Data shown.
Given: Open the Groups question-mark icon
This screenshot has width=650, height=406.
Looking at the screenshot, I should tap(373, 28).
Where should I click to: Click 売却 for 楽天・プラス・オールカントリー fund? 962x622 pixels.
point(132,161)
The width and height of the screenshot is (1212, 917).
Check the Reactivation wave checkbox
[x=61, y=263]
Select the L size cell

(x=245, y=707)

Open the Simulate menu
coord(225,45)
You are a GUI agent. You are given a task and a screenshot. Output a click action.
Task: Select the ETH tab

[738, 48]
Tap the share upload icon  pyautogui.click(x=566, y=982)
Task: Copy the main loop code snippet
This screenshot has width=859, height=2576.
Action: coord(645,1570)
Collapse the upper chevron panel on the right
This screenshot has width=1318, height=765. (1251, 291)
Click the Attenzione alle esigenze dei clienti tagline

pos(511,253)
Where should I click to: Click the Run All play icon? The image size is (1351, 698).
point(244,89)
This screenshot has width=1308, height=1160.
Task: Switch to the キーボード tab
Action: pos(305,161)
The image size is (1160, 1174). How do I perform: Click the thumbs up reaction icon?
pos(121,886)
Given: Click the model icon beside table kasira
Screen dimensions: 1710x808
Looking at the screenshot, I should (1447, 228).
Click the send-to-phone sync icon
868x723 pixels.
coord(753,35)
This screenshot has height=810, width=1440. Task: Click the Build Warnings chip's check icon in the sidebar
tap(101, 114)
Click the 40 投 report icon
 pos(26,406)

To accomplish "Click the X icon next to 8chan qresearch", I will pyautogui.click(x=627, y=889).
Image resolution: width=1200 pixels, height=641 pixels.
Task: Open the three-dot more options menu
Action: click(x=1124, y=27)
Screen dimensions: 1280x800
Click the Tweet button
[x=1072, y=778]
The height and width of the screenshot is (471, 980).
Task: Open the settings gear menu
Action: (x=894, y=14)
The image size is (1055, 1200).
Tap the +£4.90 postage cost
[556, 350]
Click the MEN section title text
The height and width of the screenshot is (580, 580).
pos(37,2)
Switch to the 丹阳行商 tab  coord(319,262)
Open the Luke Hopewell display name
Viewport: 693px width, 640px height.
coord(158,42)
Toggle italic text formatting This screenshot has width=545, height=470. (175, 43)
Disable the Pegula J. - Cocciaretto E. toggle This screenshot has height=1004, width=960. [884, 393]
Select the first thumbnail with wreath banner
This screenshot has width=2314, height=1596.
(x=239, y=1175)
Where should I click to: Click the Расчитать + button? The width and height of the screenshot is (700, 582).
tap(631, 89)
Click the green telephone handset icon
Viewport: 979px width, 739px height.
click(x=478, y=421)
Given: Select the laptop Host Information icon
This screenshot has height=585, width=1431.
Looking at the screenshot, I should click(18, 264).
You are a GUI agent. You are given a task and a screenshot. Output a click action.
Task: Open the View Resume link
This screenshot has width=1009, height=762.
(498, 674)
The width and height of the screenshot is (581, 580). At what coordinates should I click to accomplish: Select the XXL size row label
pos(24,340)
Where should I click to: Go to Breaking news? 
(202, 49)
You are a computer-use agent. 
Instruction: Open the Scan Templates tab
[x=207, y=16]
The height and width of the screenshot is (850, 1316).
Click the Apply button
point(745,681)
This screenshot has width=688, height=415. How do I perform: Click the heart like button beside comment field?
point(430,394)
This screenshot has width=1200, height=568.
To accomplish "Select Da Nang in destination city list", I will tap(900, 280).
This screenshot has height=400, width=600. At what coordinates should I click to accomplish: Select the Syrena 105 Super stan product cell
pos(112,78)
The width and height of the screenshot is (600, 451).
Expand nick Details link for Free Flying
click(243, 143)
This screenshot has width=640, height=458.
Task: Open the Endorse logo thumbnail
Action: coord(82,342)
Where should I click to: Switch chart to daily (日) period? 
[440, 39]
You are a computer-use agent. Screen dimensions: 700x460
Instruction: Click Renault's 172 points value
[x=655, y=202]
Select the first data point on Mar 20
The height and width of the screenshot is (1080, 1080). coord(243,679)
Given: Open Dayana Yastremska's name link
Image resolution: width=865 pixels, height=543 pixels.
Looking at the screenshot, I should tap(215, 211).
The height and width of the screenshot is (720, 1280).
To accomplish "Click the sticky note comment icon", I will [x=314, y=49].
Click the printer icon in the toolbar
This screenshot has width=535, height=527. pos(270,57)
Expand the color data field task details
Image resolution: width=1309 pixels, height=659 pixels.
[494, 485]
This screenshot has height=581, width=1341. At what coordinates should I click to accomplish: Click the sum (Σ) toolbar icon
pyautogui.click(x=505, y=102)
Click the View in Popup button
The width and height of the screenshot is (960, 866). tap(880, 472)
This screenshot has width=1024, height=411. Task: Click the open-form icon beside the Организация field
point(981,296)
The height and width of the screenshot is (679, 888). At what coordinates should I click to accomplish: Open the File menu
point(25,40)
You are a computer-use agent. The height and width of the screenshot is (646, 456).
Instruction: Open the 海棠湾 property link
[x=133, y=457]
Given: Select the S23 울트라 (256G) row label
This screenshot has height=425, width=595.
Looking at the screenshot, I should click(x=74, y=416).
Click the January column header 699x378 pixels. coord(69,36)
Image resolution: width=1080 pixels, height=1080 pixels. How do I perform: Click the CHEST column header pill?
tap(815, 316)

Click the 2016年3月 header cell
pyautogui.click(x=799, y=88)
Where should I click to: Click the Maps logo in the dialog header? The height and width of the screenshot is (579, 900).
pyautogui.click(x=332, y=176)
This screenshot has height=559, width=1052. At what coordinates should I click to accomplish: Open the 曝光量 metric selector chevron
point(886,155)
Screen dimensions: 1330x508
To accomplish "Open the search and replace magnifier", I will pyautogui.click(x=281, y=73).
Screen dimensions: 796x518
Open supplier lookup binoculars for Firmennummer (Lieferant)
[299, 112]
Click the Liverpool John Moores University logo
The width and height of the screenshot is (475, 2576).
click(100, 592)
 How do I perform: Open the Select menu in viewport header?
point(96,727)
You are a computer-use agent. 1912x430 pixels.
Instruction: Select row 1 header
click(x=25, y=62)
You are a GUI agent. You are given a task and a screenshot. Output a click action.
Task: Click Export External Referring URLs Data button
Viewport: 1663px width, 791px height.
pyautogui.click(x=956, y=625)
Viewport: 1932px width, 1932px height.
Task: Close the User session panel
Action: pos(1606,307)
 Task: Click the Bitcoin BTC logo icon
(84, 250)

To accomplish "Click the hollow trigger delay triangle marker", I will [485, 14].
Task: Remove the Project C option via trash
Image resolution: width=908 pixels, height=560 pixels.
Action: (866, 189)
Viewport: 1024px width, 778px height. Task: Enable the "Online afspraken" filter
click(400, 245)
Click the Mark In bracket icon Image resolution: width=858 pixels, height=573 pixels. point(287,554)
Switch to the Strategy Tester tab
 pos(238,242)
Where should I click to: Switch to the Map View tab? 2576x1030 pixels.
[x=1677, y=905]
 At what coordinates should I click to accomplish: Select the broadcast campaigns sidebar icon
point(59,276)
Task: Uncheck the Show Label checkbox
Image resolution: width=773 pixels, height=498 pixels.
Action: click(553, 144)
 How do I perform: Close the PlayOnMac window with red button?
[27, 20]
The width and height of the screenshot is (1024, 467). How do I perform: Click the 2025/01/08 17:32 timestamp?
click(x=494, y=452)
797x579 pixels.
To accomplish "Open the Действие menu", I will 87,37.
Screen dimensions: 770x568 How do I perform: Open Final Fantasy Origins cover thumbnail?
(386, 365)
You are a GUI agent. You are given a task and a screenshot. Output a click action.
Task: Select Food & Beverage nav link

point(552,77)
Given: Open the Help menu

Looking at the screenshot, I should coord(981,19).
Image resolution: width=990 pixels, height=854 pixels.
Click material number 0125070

Exercise details. Would you quote everything above from the line containing "Click the View in Popup button" down to the line containing "You are a computer-use agent. The"? Include both of those lines and nothing else.

Response box.
Click the View in Popup button
The width and height of the screenshot is (960, 866). tap(880, 472)
This screenshot has width=1024, height=411. Task: Click the open-form icon beside the Организация field
point(981,296)
The height and width of the screenshot is (679, 888). At what coordinates should I click to accomplish: Open the File menu
point(25,40)
You are a computer-use agent. The height and width of the screenshot is (646, 456).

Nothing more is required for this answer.